Yes, @BoomBoomsCousin has it. And if the tables were turned, many here would recommend you did the same. There are quite a few questions that have been repeatedly asked and you gave avoided, particularly to do with whether your children contribute to the household or not or even pay for some of their own things that in the past you paid for. This makes it look like you don’t want to talk about it because it would show you have less financial commitments than you are making out. This might not be the case at all but you can’t get mad at posters not knowing everything if you don’t give much away.

But what it does mean, and hopefully the most important outcome of this thread, is that there is more that you are able to save to get your own foot on the property ladder and provide yourself with a safety net.

WetF1reDay82942 · 09/05/2021 01:51

I don't understand why you don't pay 50/50 of the household bills ?
You should pay for your children
He should pay for his children
He made it clear that the property remains his & I assume would pass to his children

Legally you are both single
So you have no entitlement to his property or money, pension, savings & the same for him

Do you have a pension or savings ?

therearenogoodusernamesleft · 09/05/2021 02:06

So the money you used to pay on rent before you moved in with him...where is that going?

Rmka · 09/05/2021 02:45

You entered this relationship with certain future in mind, but it sounds like everything is on your partner's terms.
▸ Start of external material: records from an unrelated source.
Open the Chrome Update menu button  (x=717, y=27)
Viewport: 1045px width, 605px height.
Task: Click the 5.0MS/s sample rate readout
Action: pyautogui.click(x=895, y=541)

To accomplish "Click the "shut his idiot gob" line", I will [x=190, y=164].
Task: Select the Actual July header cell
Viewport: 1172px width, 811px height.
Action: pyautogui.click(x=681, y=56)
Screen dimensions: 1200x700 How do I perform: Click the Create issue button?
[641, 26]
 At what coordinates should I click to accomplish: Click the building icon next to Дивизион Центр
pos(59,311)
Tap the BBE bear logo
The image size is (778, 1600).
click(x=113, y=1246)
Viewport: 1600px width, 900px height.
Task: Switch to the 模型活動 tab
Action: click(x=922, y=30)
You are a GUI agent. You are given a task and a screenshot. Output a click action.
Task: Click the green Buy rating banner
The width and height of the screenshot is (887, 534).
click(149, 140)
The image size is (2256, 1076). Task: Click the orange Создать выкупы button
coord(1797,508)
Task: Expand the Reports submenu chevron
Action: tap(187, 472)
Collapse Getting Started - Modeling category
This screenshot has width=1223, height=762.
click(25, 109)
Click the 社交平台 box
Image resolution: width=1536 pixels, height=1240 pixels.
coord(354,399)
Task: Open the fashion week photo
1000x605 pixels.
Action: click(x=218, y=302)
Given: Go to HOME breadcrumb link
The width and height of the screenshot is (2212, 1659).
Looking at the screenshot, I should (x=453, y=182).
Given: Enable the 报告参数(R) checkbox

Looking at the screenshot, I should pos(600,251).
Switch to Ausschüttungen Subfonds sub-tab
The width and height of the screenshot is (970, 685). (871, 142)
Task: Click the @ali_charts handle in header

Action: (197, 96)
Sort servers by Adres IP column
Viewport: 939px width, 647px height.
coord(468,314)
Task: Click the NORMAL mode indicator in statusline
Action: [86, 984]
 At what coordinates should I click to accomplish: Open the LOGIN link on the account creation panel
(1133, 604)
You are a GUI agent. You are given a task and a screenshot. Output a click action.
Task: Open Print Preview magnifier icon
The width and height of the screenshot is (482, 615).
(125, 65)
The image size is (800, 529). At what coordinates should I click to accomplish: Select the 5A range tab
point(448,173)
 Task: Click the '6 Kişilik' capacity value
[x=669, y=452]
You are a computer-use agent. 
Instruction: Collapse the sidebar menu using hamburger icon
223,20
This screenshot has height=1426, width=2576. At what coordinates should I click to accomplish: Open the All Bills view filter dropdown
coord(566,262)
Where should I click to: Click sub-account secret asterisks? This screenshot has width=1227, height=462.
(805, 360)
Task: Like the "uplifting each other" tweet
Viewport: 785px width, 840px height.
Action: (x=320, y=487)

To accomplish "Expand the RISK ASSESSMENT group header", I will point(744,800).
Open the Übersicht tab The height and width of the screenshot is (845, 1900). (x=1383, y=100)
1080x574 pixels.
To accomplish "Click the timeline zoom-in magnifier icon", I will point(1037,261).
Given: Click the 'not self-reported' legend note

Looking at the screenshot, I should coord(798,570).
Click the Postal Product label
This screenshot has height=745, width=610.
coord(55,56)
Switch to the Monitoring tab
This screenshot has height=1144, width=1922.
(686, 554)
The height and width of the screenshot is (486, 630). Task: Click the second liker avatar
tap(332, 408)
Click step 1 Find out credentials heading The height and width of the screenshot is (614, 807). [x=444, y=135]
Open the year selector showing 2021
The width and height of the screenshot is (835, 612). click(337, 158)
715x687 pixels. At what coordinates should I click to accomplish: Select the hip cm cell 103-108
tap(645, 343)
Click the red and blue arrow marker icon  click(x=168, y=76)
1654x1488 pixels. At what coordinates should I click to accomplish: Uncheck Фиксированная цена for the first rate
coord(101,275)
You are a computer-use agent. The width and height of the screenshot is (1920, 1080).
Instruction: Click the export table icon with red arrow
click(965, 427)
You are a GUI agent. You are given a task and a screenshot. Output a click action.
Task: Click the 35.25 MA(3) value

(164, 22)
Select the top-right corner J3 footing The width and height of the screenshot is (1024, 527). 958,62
That's what you should focus on changing. It sounds like he has some serious trust issues after his divorce. Did anything happen between you? Is this a happy relationship? Did you discuss marriage at any point after moving in?
I don't think putting money aside for you is a solution as it creates even more distrust. You need to think what you want from this relationship and what you're willing to give up. And if you stay in the same position as you are now just be straight about your finances. Tell him you need to start saving to secure your future. If it means you contribute less to the house cost I think he should understand - he loves you so he should want you to be safe in case anything happens to him. He's protecting his assets so he should at least enable you to get some assets of your own.

meditrina · 09/05/2021 06:32

You're not an ungrateful freeloader.

But you cannot expect the benefits of a legal contract when you have not entered that contract.

You decided to live with him on his terms. You need to own that choice. And if you re going to leave him, it has to be from a position of what you have as an unmarried person. Which is what you earn and what you own.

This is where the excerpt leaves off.